Site now embeds SiteConfig (22 persistent fields) and SiteState
(11 ephemeral runtime fields). Field access unchanged via promotion
— site.Name and site.Status still work.
Store layer deals exclusively in SiteConfig — the DB never sees
runtime state. Engine's liveState keeps full Site composites.
UpdateSiteConfig reduced from 11-line field-by-field copy to
`existing.SiteConfig = cfg`.
RunCheck takes SiteConfig (only needs config fields). Checker is
now statically prevented from reading/writing runtime state.
Backup.Sites changed to []SiteConfig — exports no longer carry
zero-valued runtime fields. Import backward-compatible (json
ignores unknown fields).
New internal/store/storetest/mock.go provides BaseMock implementing
the full Store interface with no-op defaults and optional Func field
overrides. Each test file embeds BaseMock and shadows only the methods
it needs.
Removes ~400 lines of duplicated stub methods across 6 test files.
Adding a Store method now requires one addition (BaseMock) instead
of editing 6 files.
Every Store interface method (except Close) now takes context.Context
as first parameter. All 54 db.Query/Exec/QueryRow calls in SQLStore
replaced with their *Context variants. DB operations now respect
cancellation and deadlines.
Context sources by caller:
- Engine dbWriter/poll/pruner: engine ctx from Start()

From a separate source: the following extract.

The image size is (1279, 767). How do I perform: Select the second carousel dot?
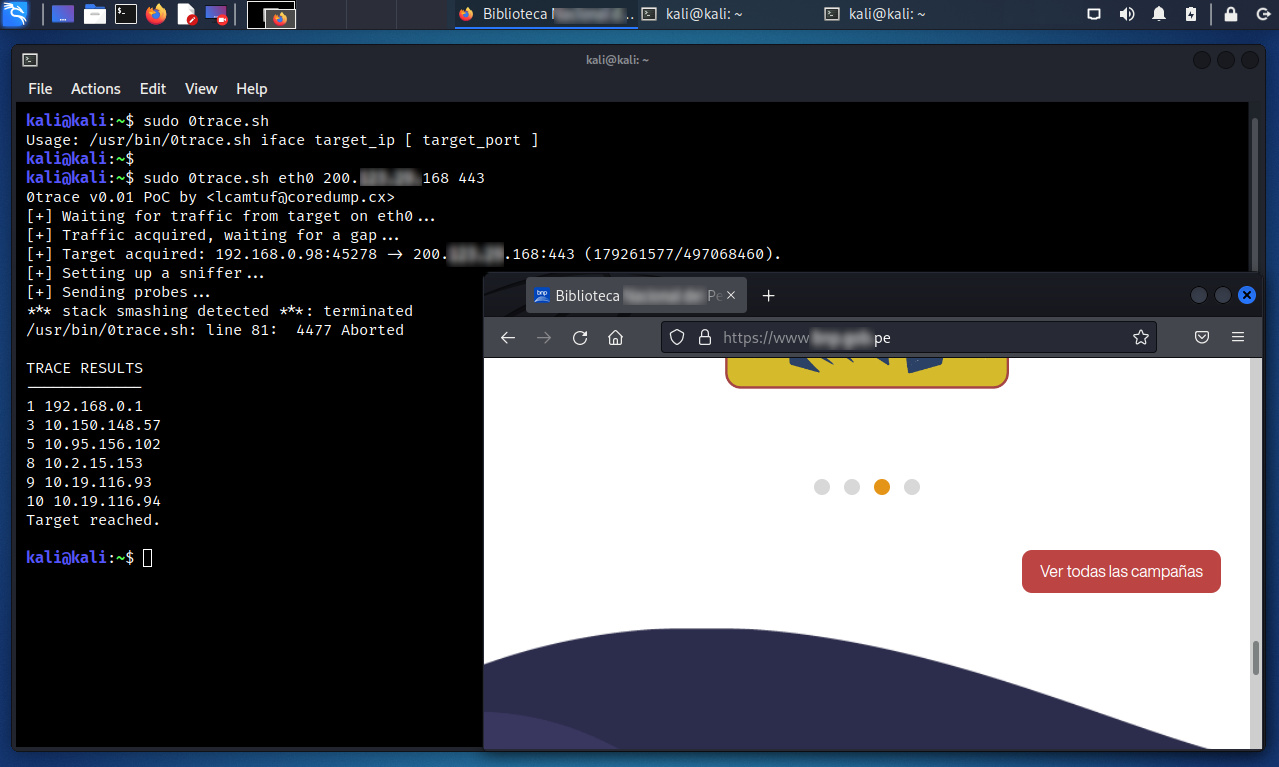click(852, 487)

- HTTP handlers: r.Context()
- config.Apply/Export: caller-provided ctx
- TUI/main.go init: context.Background()
RunCheck and all sub-checks (HTTP/ping/port/DNS) accept parent ctx.
HTTP checks now inherit shutdown cancellation instead of rooting in
context.Background(). dbWrite.exec takes ctx so the writer goroutine
can cancel stuck DB operations.
DeleteSite/ImportData use BeginTx(ctx) instead of Begin().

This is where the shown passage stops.